● Task data:
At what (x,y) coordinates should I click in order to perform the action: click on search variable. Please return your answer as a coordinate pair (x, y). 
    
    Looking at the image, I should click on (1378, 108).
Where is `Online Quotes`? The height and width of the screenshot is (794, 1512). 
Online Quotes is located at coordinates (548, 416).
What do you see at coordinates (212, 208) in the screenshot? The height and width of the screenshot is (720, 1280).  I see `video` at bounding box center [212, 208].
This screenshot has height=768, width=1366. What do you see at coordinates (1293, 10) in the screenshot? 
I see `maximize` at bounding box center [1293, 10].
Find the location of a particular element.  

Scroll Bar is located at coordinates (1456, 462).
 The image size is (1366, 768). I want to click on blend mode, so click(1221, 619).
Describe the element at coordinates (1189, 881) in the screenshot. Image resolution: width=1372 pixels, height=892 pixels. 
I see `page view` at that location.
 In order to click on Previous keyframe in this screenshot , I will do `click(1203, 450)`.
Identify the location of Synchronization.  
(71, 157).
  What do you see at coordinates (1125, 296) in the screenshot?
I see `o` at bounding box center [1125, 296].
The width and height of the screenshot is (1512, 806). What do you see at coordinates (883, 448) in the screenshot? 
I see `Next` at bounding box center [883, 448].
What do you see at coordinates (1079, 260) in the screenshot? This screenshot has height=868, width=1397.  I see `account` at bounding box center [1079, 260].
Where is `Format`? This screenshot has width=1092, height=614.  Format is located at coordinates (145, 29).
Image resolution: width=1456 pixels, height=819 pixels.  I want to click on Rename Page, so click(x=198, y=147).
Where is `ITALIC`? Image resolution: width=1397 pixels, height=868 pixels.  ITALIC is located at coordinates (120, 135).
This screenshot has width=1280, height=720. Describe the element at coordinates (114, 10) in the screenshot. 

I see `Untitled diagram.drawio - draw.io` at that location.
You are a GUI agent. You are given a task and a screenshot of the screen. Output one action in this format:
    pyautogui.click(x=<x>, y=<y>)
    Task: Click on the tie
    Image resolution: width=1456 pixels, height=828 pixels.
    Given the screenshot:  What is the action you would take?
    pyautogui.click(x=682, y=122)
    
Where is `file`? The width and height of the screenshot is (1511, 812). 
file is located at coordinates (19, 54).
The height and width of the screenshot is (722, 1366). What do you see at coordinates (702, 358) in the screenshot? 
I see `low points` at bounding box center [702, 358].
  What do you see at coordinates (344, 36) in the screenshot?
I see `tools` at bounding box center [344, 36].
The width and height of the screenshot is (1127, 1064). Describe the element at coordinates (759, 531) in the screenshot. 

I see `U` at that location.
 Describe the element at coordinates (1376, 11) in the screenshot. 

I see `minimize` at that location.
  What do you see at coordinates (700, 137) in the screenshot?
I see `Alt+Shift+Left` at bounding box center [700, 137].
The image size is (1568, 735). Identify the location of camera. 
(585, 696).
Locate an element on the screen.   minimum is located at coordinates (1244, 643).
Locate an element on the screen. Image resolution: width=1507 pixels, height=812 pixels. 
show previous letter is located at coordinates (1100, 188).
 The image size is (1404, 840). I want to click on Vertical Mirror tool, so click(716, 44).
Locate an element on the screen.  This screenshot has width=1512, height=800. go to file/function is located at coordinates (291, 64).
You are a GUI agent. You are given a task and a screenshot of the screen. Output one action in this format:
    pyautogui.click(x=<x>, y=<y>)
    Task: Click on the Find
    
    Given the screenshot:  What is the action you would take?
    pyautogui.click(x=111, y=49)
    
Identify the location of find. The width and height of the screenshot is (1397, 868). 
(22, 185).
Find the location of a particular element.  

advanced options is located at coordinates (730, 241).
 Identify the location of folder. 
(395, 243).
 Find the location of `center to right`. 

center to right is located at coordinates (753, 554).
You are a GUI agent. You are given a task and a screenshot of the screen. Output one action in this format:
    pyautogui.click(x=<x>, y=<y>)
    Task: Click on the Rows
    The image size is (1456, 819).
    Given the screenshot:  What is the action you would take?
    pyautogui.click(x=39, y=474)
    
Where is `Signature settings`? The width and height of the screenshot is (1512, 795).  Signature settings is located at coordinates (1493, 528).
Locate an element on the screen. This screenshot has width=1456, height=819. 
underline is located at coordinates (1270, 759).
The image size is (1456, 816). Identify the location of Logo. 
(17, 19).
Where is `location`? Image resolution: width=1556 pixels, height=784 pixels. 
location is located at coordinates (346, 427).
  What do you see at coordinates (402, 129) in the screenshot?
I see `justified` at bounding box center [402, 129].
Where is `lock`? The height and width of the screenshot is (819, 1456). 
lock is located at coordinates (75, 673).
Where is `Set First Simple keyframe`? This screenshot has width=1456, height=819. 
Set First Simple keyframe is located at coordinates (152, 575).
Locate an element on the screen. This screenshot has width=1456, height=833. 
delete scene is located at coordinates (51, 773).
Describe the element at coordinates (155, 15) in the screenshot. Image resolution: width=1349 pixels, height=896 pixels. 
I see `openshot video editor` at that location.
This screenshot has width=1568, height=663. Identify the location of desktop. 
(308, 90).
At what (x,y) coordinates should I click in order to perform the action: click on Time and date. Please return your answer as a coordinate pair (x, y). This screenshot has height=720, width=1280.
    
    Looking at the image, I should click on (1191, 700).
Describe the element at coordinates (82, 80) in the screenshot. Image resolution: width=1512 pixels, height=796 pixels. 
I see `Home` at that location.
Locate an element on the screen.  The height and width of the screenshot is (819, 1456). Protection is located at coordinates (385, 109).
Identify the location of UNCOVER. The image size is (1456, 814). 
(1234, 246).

● Direction:
Lay out the lines from the one containing "This screenshot has width=1568, height=663." through the one containing "Looking at the image, I should click on (1191, 700)." as a Markdown table with columns Number and Text. Number each line and skip blank lines.

● Result of the exercise:
| Number | Text |
|---|---|
| 1 | This screenshot has width=1568, height=663. Identify the location of desktop.  |
| 2 | (308, 90). |
| 3 | At what (x,y) coordinates should I click in order to perform the action: click on Time and date. Please return your answer as a coordinate pair (x, y). This screenshot has height=720, width=1280. |
| 4 |     Looking at the image, I should click on (1191, 700). |